*Feuerbach pays quite a bit of attention to this issue. The Incarnation is a symbol confession for him that (the hu-)man is the God or supreme value for (the hu-)man. — ff0
People have a problem with Kant because they don't understand him. — tim wood
They suppose he's saying you cannot know anything about the world because of the idea of noumena, and how can he then talk about knowing the world if he's already argued that it cannot be known. — tim wood
The other kind is practical knowledge, which is not so constrained. Never for a moment does he doubt that - or argue against - the tree is a tree, or that it is as it appears. From the standpoint of science, Gewissenschaft, he requires that science give a scientific account of the tree as tree, not as a pratical matter, but as a scientific matter. And he finds that science, because it works from perception/appearances, cannot. — tim wood
Maybe here I can open the clam. I can observe/perceive - see - the tree only in so far as I can see it. If it has an ultraviolet or infrared "signature," I won't see it. — tim wood
And to be sure, what I do see is just my seeing of it. — tim wood
It seems to me an unwarranted assumption that my seeing somehow is the same as the thing itself. — tim wood
As a scientific matter, concerning the tree as it really is in itself, then I don't. — tim wood
But is the tree really green? — tim wood
The consciousness of the divine love, or what is the same thing, the contemplation of God as human, is the mystery of the Incarnation. The Incarnation is nothing else than the practical, material manifestation of the human nature of God. God did not become man for his own sake; the need, the want of man – a want which still exists in the religious sentiment – was the cause of the Incarnation. God became man out of mercy: thus he was in himself already a human God before he became an actual man; for human want, human misery, went to his heart. The Incarnation was a tear of the divine compassion, and hence it was only the visible advent of a Being having human feelings, and therefore essentially human.
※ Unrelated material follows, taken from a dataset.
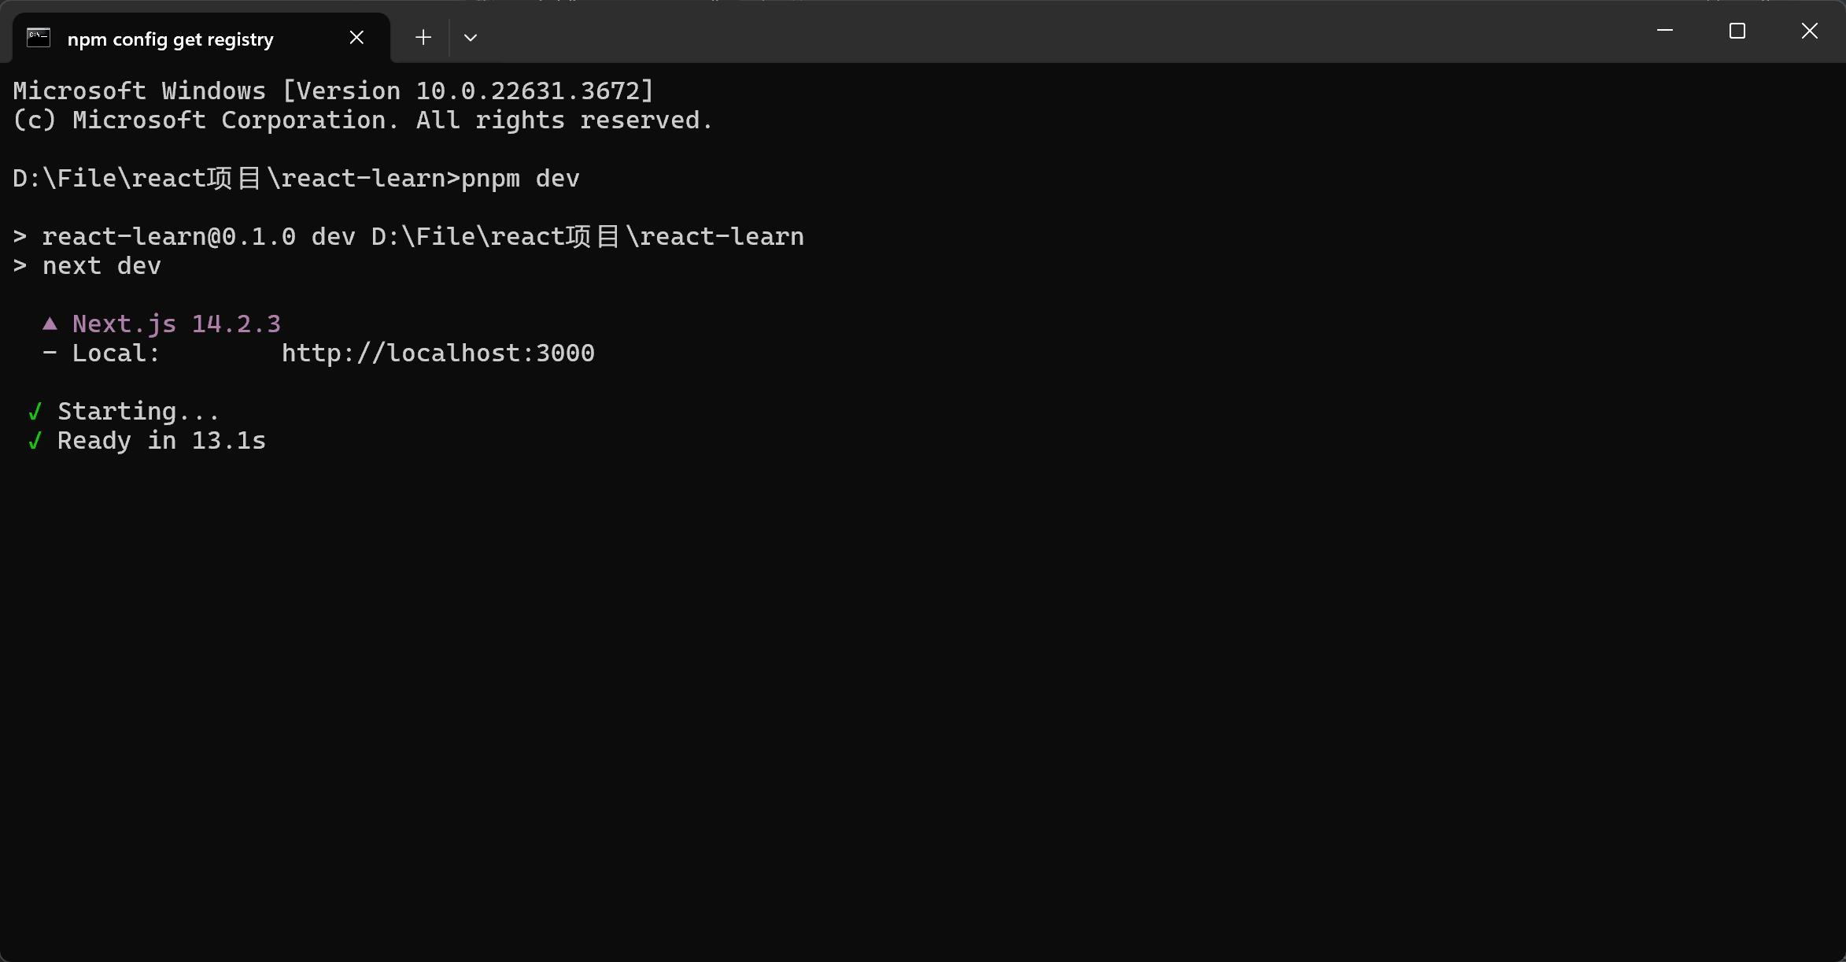Screen dimensions: 1846x962
Task: Open the http://localhost:3000 link
Action: click(x=438, y=353)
If in the Incarnation we stop short at the fact of God becoming man, it certainly appears a surprising inexplicable, marvellous event. But the incarnate God is only the apparent manifestation of deified man; for the descent of God to man is necessarily preceded by the exaltation of man to God. Man was already in God, was already God himself, before God became man, i.e., showed himself as man.
...
That which is mysterious and incomprehensible, i.e., contradictory, in the proposition, “God is or becomes a man,” arises only from the mingling or confusion of the idea or definitions of the universal, unlimited, metaphysical being with the idea of the religious God, i.e., the conditions of the understanding, with the conditions of the heart, the emotive nature; a confusion which is the greatest hindrance to the correct knowledge of religion.
— Feuerbach
Hail to thee, blithe Spirit!
Bird thou never wert,
That from Heaven, or near it,
Pourest thy full heart
In profuse strains of unpremeditated art.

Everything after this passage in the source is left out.